FIGURE 2.

Expression and purification, phosphatase activity test, and subcellular localization of the CgPTPM1 protein. (A) SDS-PAGE analysis of CgPTPM1. Lane M: protein marker (TaKaRa, Dalian, China). Lane 1: the negative control without induction of isopropyl-ß-D-thiogalactopyranoside (IPTG). Lane 2: expression and purification induced by 1 mM IPTG. (B) Phosphatase activity test. The enzyme activity was measured using pNPP as a substrate. The standard chicken intestine alkaline phosphatase was used as the positive control, and the inactivated CgPTPM1 served as the negative control.
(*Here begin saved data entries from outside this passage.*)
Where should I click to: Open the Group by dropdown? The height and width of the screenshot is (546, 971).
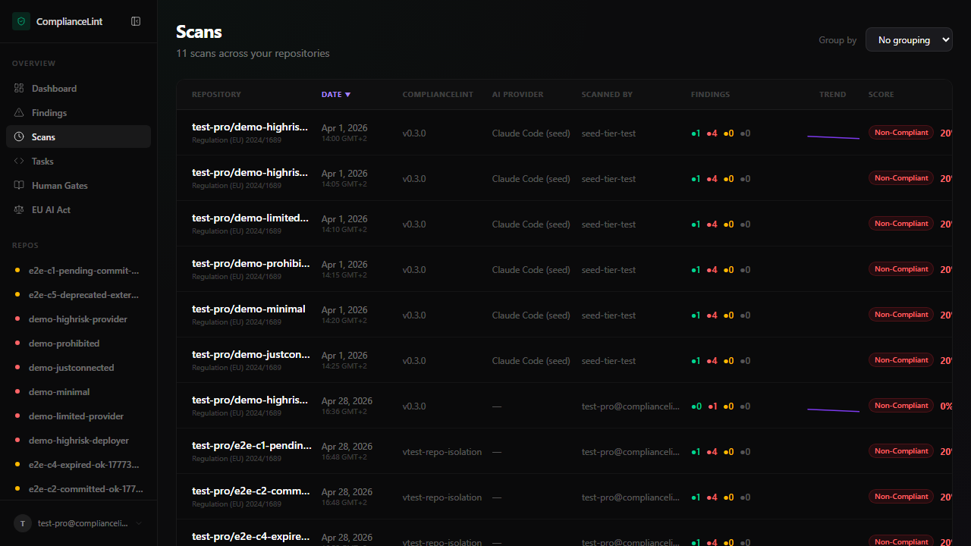[x=908, y=40]
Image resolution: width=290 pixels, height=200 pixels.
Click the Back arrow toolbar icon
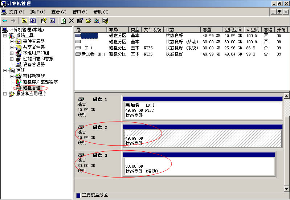4,21
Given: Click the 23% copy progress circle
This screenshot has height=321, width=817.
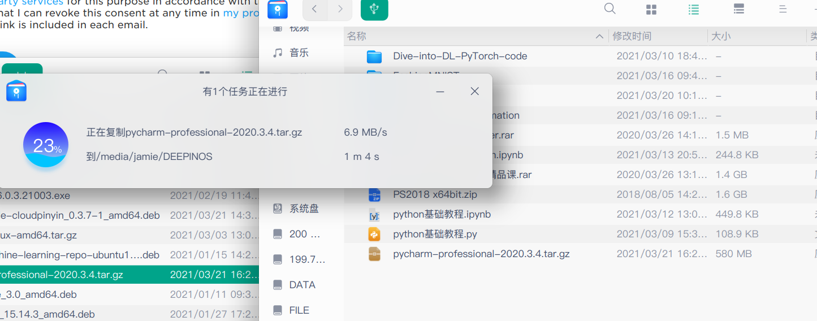Looking at the screenshot, I should pos(46,145).
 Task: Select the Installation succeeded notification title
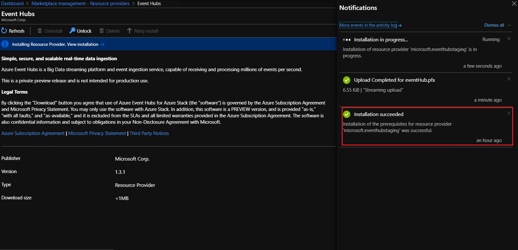[379, 114]
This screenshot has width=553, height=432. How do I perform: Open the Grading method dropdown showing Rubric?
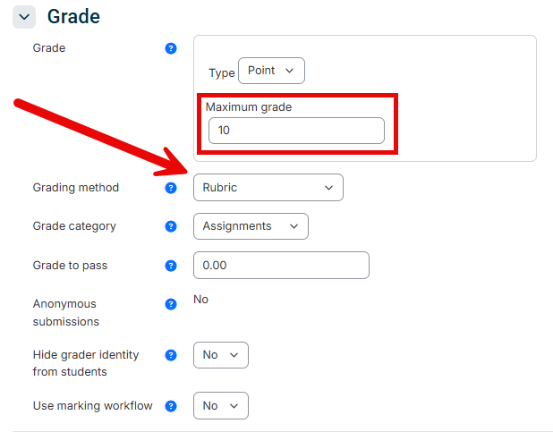pos(268,188)
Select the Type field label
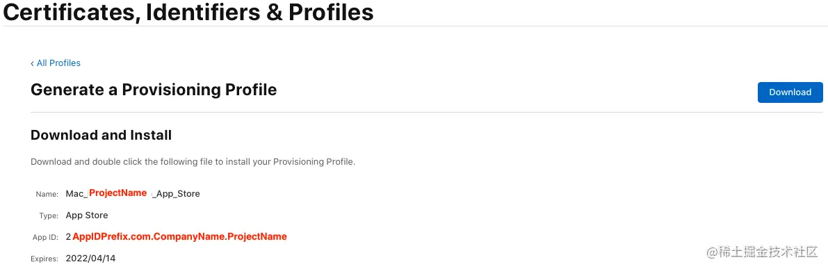The width and height of the screenshot is (828, 269). 49,215
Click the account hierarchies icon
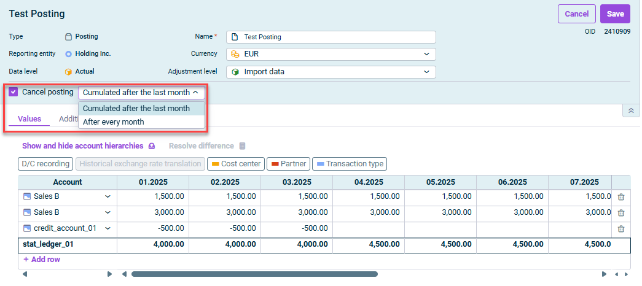 (152, 146)
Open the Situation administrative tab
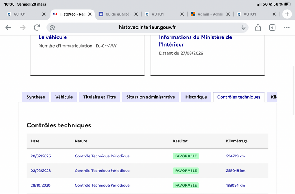Screen dimensions: 295x194 [150, 97]
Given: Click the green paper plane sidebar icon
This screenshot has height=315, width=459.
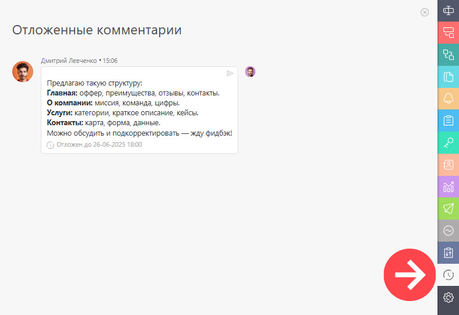Looking at the screenshot, I should point(448,208).
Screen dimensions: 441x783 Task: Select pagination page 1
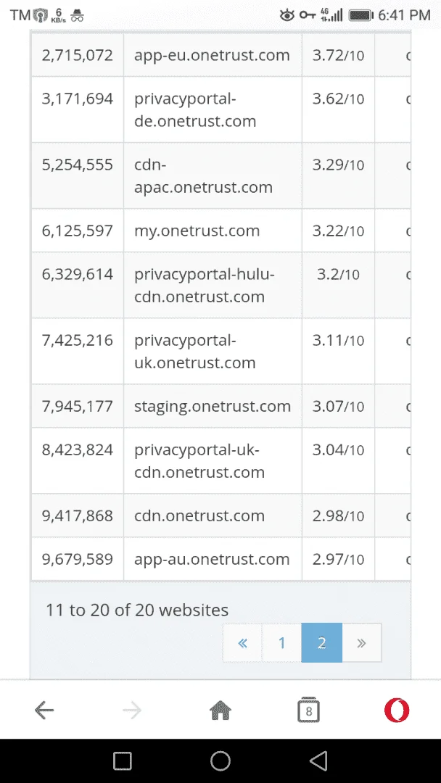(x=281, y=642)
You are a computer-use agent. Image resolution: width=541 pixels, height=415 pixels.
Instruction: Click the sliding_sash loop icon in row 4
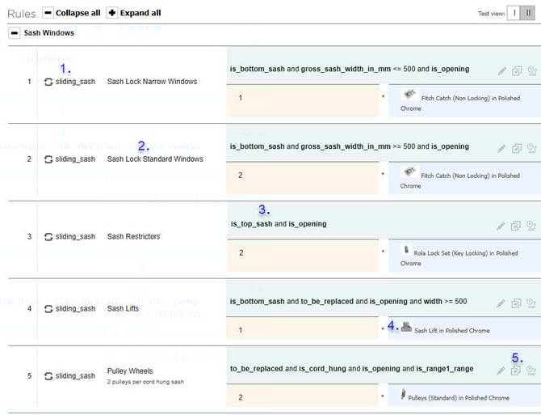click(x=48, y=309)
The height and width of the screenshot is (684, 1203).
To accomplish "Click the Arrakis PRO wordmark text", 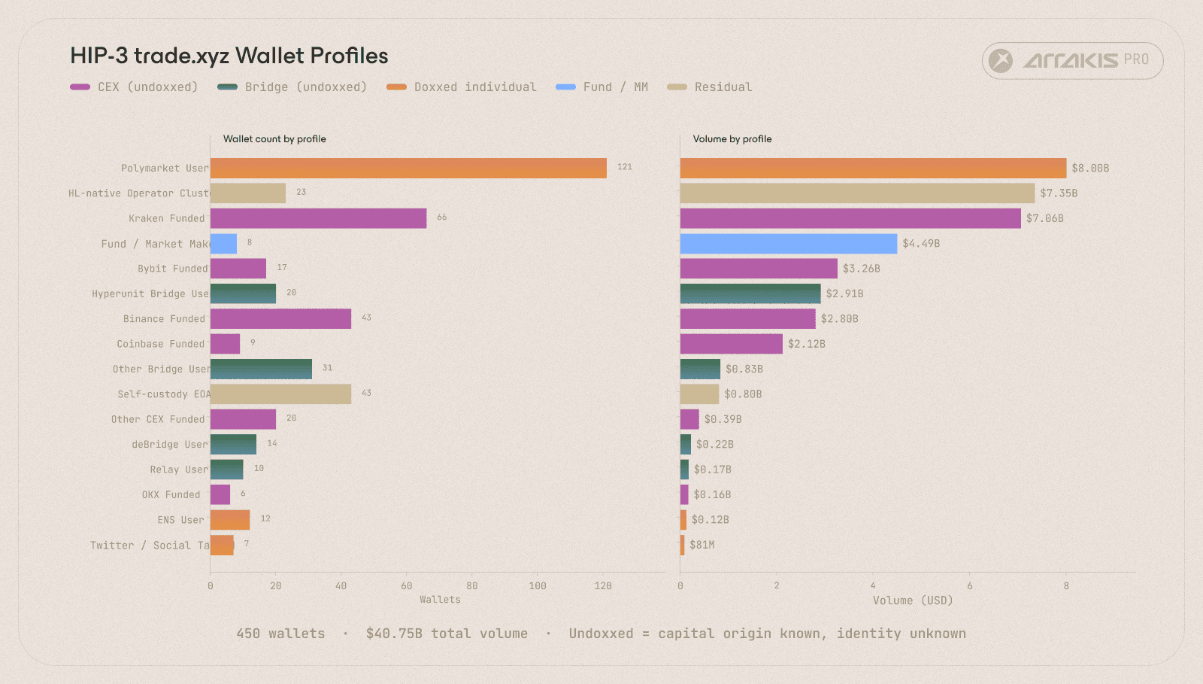I will click(x=1086, y=60).
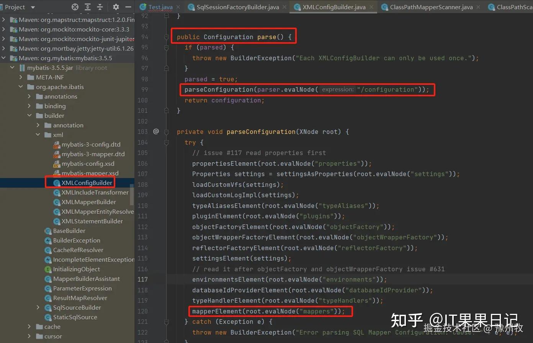Select Locate Opened File in Project toolbar
Screen dimensions: 533x343
(75, 7)
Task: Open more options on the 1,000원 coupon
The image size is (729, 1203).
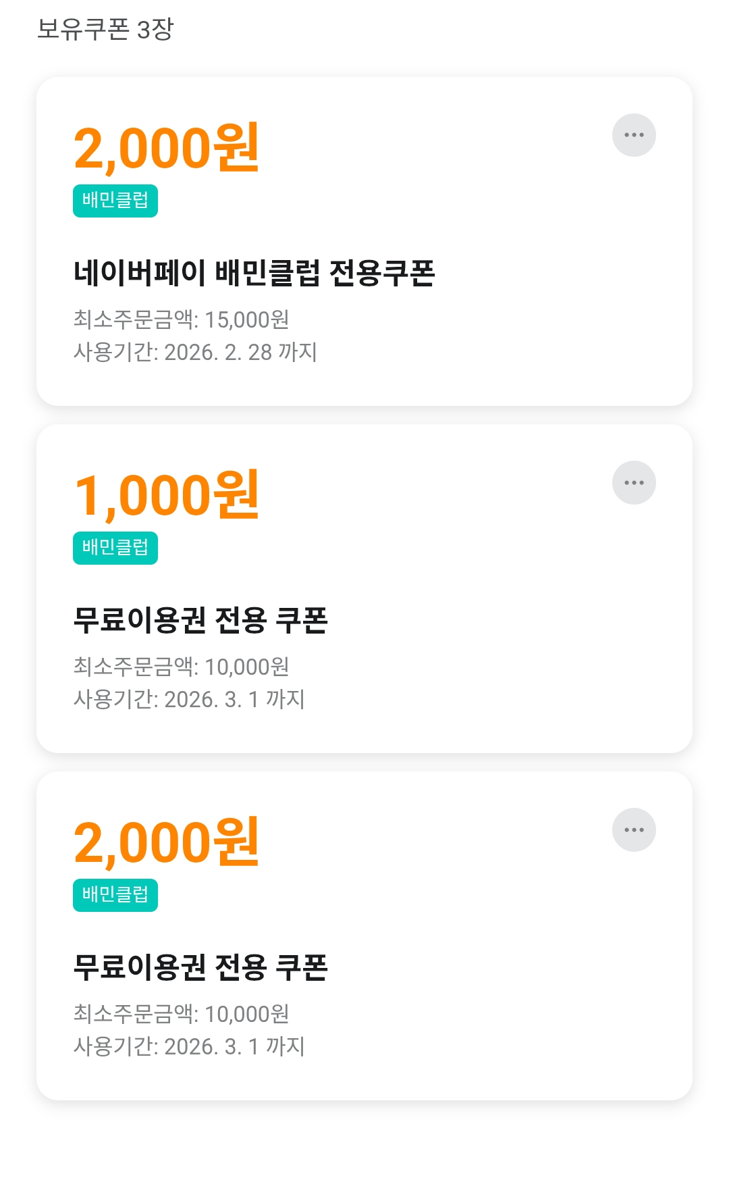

As the substrate concentration increased, the enzymatic reaction rate increased, and the data conformed to the Michaelis-Menten equation. Error bars represent ± SD of three independent repeated samples. (C) Subcellular localization of CgPTPM1 in C. graminicola. The CgPTPM1-RFP fusion protein was used to observe the distribution of CgPTPM1, and the green fluorescent dye MitoTracker Green^® FM was used to label the mitochondria in the cells. In the merged image, the original red fluorescence from CgPTPM1-RFP colocalized with the green fluorescence Mito-Green appearing as yellow areas. Scale bar = 20 μm.